Lab 10: Sentiment Analysis Application

Part 1: The Final Step - Deployment

So far, all our amazing models have lived inside a Colab notebook. They can't do anything unless we are there to run the code. The final, crucial step in any real-world AI project is deployment—packaging your model into a user-friendly application.

Today, we'll build a simple web app for our sentiment analysis model. This means anyone, even someone with no coding knowledge, can visit a webpage, type in a sentence, and get a prediction.

Introducing Streamlit: Your AI Swiss Army Knife

Building a web app from scratch usually involves learning HTML, CSS, and JavaScript frameworks. It's complicated! Streamlit is a magical Python library that lets you build beautiful, interactive web apps for machine learning with just a few lines of Python. No web development experience needed!

Part 2: Train and Save a Sentiment Classifier

Before we can build an app, we need a model. We'll train an LSTM on a real-world dataset of tweets to classify them as positive or negative. The most important new step is saving our trained model and tokenizer so our web app can use them later.

Step 1: Get the Data

We'll use the "Sentiment140" dataset, which contains 1.6 million tweets with sentiment labels (0 = negative, 4 = positive).

                import pandas as pd

                import tensorflow as tf

                import numpy as np

                import pickle

                import matplotlib.pyplot as plt

                # Download the dataset

                !wget --no-check-certificate \
                http://cs.stanford.edu/people/alecmgo/trainingandtestdata.zip \
                -O /tmp/trainingandtestdata.zip

                # Unzip it

                import zipfile

                zip_ref = zipfile.ZipFile("/tmp/trainingandtestdata.zip", 'r')

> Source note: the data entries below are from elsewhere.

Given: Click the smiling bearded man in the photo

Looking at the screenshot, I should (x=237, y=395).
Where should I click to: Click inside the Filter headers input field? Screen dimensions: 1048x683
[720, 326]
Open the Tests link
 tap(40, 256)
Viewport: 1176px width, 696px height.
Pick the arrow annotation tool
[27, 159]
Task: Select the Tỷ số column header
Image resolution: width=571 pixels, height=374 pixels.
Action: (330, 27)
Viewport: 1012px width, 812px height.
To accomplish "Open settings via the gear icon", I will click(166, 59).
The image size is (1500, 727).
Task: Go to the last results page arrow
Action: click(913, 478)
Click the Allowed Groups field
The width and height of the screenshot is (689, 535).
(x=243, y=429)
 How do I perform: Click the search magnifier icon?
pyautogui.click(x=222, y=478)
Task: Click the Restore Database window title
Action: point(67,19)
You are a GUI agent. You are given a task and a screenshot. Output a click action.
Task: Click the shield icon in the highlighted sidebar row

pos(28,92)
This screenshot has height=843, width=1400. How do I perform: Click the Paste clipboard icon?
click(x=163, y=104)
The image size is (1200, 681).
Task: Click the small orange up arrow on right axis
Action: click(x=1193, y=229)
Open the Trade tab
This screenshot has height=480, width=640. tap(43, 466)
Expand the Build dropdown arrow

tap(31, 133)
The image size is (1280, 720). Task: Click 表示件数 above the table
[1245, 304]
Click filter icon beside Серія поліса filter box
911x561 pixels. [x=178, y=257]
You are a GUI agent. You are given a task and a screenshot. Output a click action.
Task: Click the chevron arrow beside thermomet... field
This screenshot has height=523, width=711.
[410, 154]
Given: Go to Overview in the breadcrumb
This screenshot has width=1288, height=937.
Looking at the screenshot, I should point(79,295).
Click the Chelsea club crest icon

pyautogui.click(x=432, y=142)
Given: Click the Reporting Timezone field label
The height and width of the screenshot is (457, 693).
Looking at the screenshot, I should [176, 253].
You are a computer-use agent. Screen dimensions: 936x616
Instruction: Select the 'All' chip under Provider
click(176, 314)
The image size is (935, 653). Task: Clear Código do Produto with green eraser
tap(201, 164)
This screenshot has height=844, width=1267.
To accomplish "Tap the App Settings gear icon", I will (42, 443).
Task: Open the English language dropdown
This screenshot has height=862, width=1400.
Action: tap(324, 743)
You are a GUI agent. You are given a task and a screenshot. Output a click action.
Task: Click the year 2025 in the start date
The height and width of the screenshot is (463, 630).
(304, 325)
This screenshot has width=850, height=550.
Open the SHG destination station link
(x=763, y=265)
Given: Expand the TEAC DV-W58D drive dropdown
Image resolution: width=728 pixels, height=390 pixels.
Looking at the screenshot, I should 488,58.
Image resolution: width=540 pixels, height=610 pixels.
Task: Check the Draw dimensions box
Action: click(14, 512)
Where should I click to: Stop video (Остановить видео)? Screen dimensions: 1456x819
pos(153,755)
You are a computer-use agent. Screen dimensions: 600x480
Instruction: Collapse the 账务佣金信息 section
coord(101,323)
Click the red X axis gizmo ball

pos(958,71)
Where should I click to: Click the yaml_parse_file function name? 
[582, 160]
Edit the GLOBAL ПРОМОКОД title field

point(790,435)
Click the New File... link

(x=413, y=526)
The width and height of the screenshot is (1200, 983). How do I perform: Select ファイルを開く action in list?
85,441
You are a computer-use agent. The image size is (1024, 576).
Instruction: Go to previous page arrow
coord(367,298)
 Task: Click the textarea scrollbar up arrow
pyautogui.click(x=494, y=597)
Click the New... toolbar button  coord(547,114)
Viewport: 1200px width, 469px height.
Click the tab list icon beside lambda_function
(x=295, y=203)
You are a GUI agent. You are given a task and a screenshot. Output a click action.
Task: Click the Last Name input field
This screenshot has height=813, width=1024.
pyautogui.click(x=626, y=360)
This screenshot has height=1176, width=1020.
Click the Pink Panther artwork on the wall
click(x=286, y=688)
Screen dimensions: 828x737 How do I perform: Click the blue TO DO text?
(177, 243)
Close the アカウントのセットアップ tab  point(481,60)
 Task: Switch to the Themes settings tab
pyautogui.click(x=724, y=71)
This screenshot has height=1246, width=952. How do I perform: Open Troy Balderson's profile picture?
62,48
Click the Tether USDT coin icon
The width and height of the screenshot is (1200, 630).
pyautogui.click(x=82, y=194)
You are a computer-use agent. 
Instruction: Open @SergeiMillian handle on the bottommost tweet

                zip_ref.extractall("/tmp/")

                zip_ref.close()

                # Load into a pandas DataFrame

                cols = ['sentiment', 'id', 'date', 'query', 'user', 'text']

                df = pd.read_csv('/tmp/training.1600000.processed.noemoticon.csv',
                header=None, names=cols, encoding='ISO-8859-1')

                # We only need the sentiment and text

                df = df[['sentiment', 'text']]

                df['sentiment'] = df['sentiment'].replace(4, 1) # Change label 4 to 1
                    for easier use

                # For this lab, we'll use a smaller subset to speed up training

                df = df.sample(20000, random_state=42)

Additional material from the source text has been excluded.